[Stored data entries]
* * *

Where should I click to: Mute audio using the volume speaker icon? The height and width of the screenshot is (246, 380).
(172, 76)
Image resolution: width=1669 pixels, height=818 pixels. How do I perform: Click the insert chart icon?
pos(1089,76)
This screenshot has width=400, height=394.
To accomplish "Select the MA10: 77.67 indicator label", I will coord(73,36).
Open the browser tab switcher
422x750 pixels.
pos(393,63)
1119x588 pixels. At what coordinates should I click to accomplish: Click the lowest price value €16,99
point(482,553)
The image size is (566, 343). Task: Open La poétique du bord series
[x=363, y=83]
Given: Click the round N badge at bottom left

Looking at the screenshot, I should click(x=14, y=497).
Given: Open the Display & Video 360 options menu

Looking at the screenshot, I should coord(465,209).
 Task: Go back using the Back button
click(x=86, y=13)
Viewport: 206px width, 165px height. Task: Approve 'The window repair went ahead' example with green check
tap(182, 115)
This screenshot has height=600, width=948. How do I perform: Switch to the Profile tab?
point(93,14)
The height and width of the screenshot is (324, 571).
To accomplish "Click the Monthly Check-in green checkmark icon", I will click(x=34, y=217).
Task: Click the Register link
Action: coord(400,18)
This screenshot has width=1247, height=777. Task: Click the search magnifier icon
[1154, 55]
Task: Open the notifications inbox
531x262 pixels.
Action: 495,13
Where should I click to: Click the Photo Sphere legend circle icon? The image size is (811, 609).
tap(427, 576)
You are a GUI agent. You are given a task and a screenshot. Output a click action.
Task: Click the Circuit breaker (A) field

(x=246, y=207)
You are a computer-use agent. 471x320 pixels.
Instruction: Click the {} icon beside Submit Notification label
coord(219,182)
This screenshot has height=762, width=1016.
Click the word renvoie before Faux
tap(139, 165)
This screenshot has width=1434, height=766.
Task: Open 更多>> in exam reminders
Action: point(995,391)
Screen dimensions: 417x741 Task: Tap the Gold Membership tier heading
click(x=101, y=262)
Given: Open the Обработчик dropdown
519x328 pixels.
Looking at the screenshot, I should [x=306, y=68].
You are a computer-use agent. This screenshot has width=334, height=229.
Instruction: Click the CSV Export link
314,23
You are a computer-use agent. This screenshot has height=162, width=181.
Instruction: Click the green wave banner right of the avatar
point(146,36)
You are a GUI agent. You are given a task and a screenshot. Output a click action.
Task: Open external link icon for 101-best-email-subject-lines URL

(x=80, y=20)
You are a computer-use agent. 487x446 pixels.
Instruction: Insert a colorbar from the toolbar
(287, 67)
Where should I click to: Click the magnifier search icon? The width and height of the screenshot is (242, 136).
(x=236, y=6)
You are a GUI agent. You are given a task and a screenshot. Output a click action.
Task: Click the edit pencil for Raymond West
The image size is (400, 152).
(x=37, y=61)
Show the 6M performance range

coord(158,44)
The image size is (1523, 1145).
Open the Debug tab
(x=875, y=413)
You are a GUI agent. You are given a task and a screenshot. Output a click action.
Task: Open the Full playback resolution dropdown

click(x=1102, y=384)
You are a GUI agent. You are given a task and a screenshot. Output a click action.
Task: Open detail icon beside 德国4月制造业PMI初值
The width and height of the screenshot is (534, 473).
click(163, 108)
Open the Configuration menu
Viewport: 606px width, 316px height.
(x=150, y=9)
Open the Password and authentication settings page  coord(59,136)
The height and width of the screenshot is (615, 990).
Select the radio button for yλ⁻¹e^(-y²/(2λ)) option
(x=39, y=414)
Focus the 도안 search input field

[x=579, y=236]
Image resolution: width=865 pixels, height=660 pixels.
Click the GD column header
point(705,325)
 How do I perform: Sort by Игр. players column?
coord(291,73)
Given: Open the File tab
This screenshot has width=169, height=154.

* * *

Brief >> The data above is to be restated line for line, word for word.

Exercise response >>
Where should I click to: Mute audio using the volume speaker icon? The height and width of the screenshot is (246, 380).
(172, 76)
Image resolution: width=1669 pixels, height=818 pixels. How do I perform: Click the insert chart icon?
pos(1089,76)
This screenshot has width=400, height=394.
To accomplish "Select the MA10: 77.67 indicator label", I will coord(73,36).
Open the browser tab switcher
422x750 pixels.
pos(393,63)
1119x588 pixels. At what coordinates should I click to accomplish: Click the lowest price value €16,99
point(482,553)
The image size is (566, 343). Task: Open La poétique du bord series
[x=363, y=83]
Given: Click the round N badge at bottom left

Looking at the screenshot, I should click(x=14, y=497).
Given: Open the Display & Video 360 options menu

Looking at the screenshot, I should coord(465,209).
 Task: Go back using the Back button
click(x=86, y=13)
Viewport: 206px width, 165px height. Task: Approve 'The window repair went ahead' example with green check
tap(182, 115)
This screenshot has height=600, width=948. How do I perform: Switch to the Profile tab?
point(93,14)
The height and width of the screenshot is (324, 571).
To accomplish "Click the Monthly Check-in green checkmark icon", I will click(x=34, y=217).
Task: Click the Register link
Action: coord(400,18)
This screenshot has width=1247, height=777. Task: Click the search magnifier icon
[1154, 55]
Task: Open the notifications inbox
531x262 pixels.
Action: 495,13
Where should I click to: Click the Photo Sphere legend circle icon? The image size is (811, 609).
tap(427, 576)
You are a GUI agent. You are given a task and a screenshot. Output a click action.
Task: Click the Circuit breaker (A) field

(x=246, y=207)
You are a computer-use agent. 471x320 pixels.
Instruction: Click the {} icon beside Submit Notification label
coord(219,182)
This screenshot has height=762, width=1016.
Click the word renvoie before Faux
tap(139, 165)
This screenshot has width=1434, height=766.
Task: Open 更多>> in exam reminders
Action: point(995,391)
Screen dimensions: 417x741 Task: Tap the Gold Membership tier heading
click(x=101, y=262)
Given: Open the Обработчик dropdown
519x328 pixels.
Looking at the screenshot, I should [x=306, y=68].
You are a computer-use agent. This screenshot has width=334, height=229.
Instruction: Click the CSV Export link
314,23
You are a computer-use agent. This screenshot has height=162, width=181.
Instruction: Click the green wave banner right of the avatar
point(146,36)
You are a GUI agent. You are given a task and a screenshot. Output a click action.
Task: Open external link icon for 101-best-email-subject-lines URL

(x=80, y=20)
You are a computer-use agent. 487x446 pixels.
Instruction: Insert a colorbar from the toolbar
(287, 67)
Where should I click to: Click the magnifier search icon? The width and height of the screenshot is (242, 136).
(x=236, y=6)
You are a GUI agent. You are given a task and a screenshot. Output a click action.
Task: Click the edit pencil for Raymond West
The image size is (400, 152).
(x=37, y=61)
Show the 6M performance range

coord(158,44)
The image size is (1523, 1145).
Open the Debug tab
(x=875, y=413)
You are a GUI agent. You are given a task and a screenshot. Output a click action.
Task: Open the Full playback resolution dropdown

click(x=1102, y=384)
You are a GUI agent. You are given a task and a screenshot. Output a click action.
Task: Open detail icon beside 德国4月制造业PMI初值
The width and height of the screenshot is (534, 473).
click(163, 108)
Open the Configuration menu
Viewport: 606px width, 316px height.
(x=150, y=9)
Open the Password and authentication settings page  coord(59,136)
The height and width of the screenshot is (615, 990).
Select the radio button for yλ⁻¹e^(-y²/(2λ)) option
(x=39, y=414)
Focus the 도안 search input field

[x=579, y=236]
Image resolution: width=865 pixels, height=660 pixels.
Click the GD column header
point(705,325)
 How do I perform: Sort by Игр. players column?
coord(291,73)
Given: Open the File tab
This screenshot has width=169, height=154.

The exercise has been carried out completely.